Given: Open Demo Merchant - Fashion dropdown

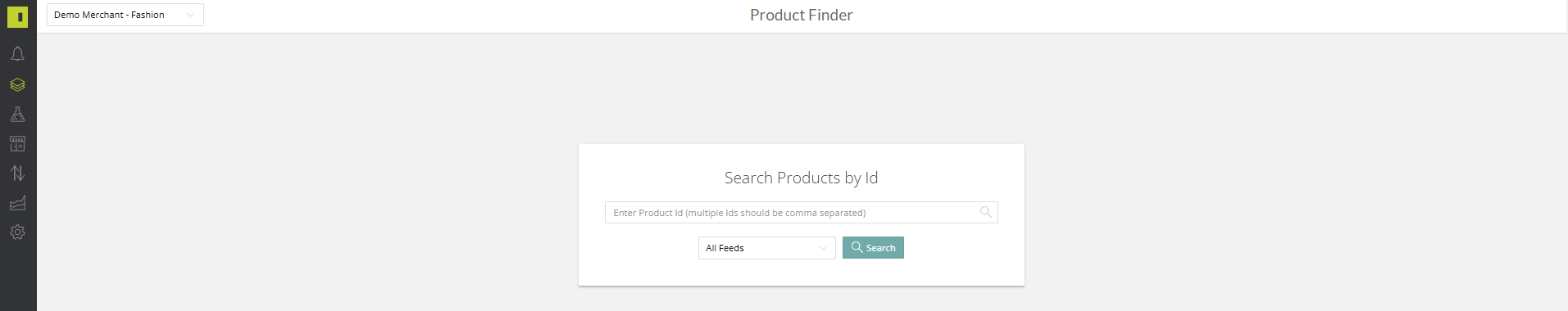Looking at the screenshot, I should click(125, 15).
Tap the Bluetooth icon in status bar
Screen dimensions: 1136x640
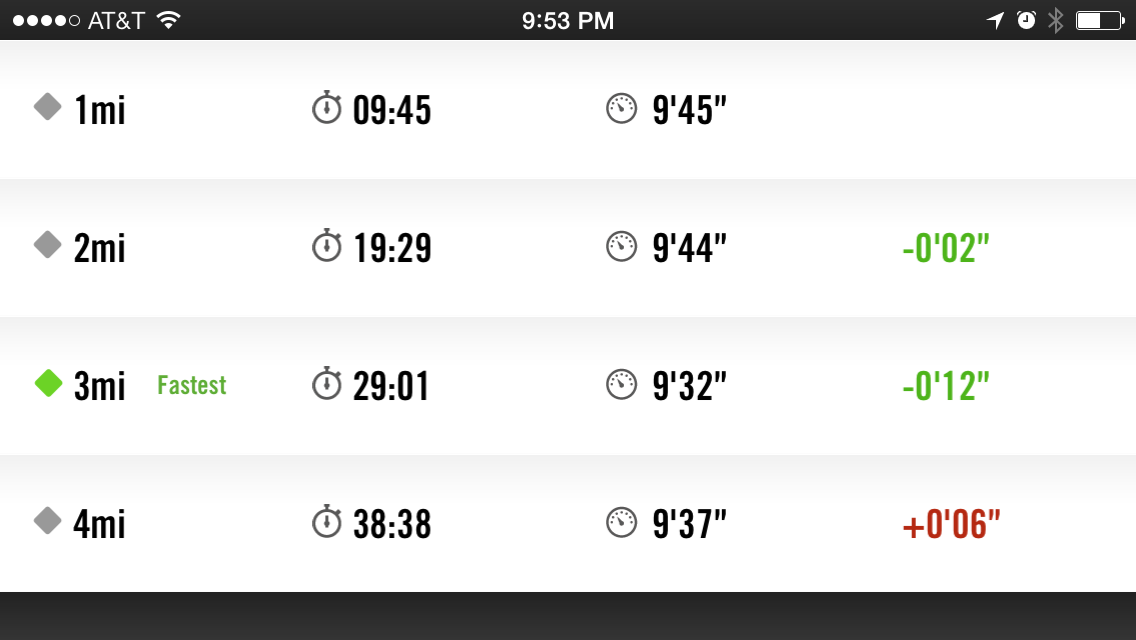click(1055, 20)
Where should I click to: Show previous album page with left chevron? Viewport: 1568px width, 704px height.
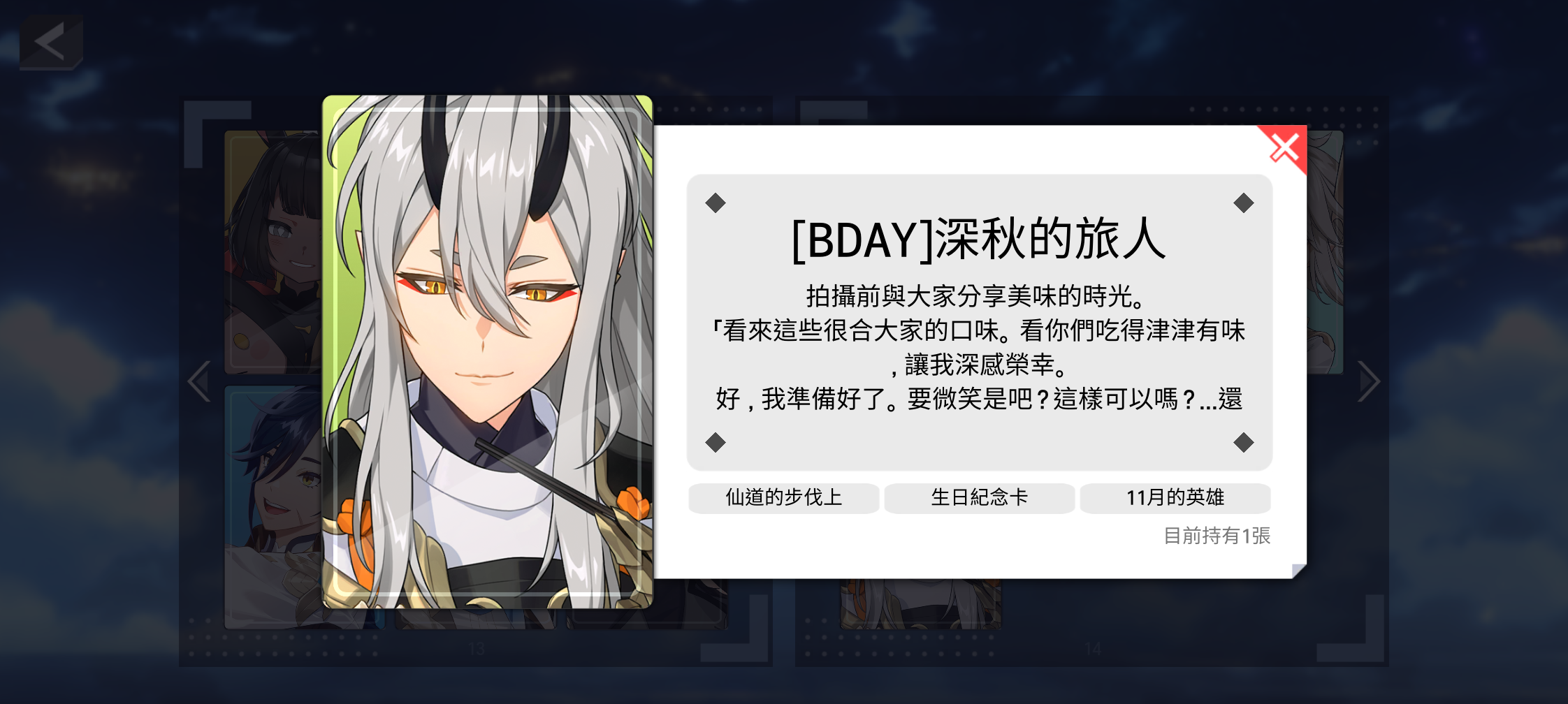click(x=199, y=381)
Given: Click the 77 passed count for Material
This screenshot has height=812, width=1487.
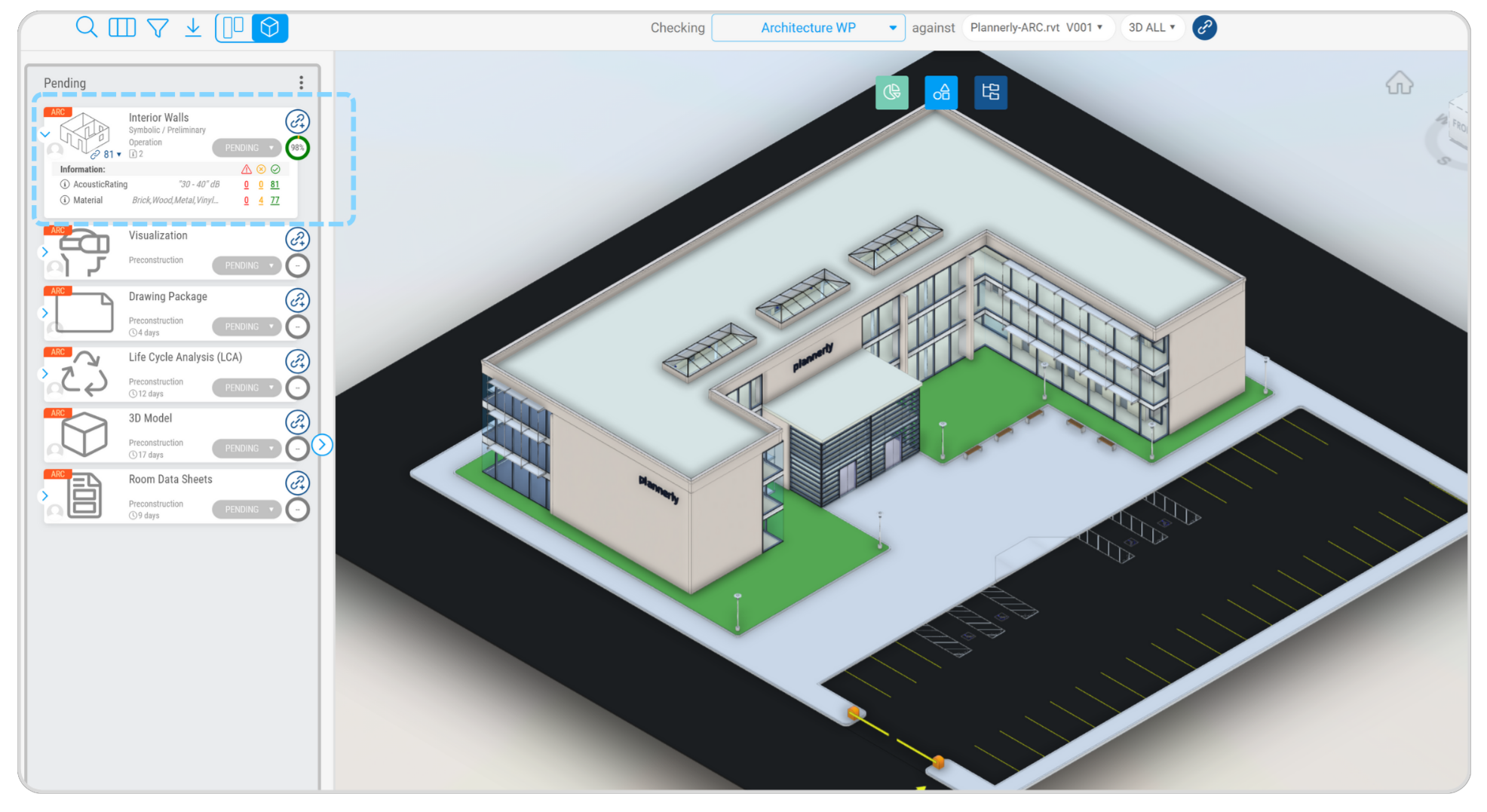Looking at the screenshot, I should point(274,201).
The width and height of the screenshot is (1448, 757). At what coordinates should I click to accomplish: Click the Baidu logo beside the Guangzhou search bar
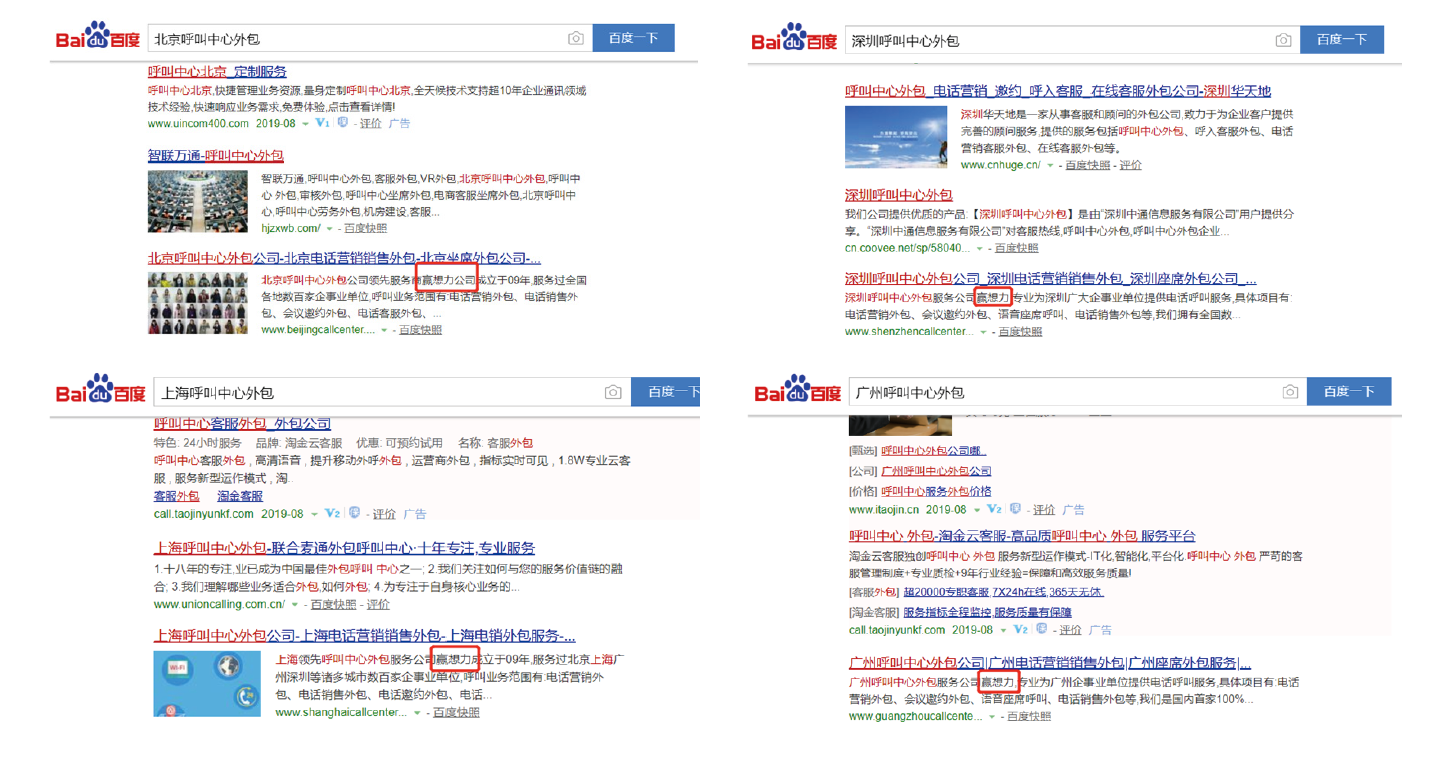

— EXERCISE PROMPT —
Except for the pictures, print the data above exactly.

— EXERCISE OUTPUT —
Given: Open Demo Merchant - Fashion dropdown

Looking at the screenshot, I should click(125, 15).
Tap the Bluetooth icon in status bar
Screen dimensions: 1136x640
click(1055, 20)
Where should I click to: Show previous album page with left chevron? Viewport: 1568px width, 704px height.
click(x=199, y=381)
Given: Click the 77 passed count for Material
This screenshot has height=812, width=1487.
Looking at the screenshot, I should point(274,201).
The width and height of the screenshot is (1448, 757). At what coordinates should I click to accomplish: Click the Baidu logo beside the Guangzhou search bar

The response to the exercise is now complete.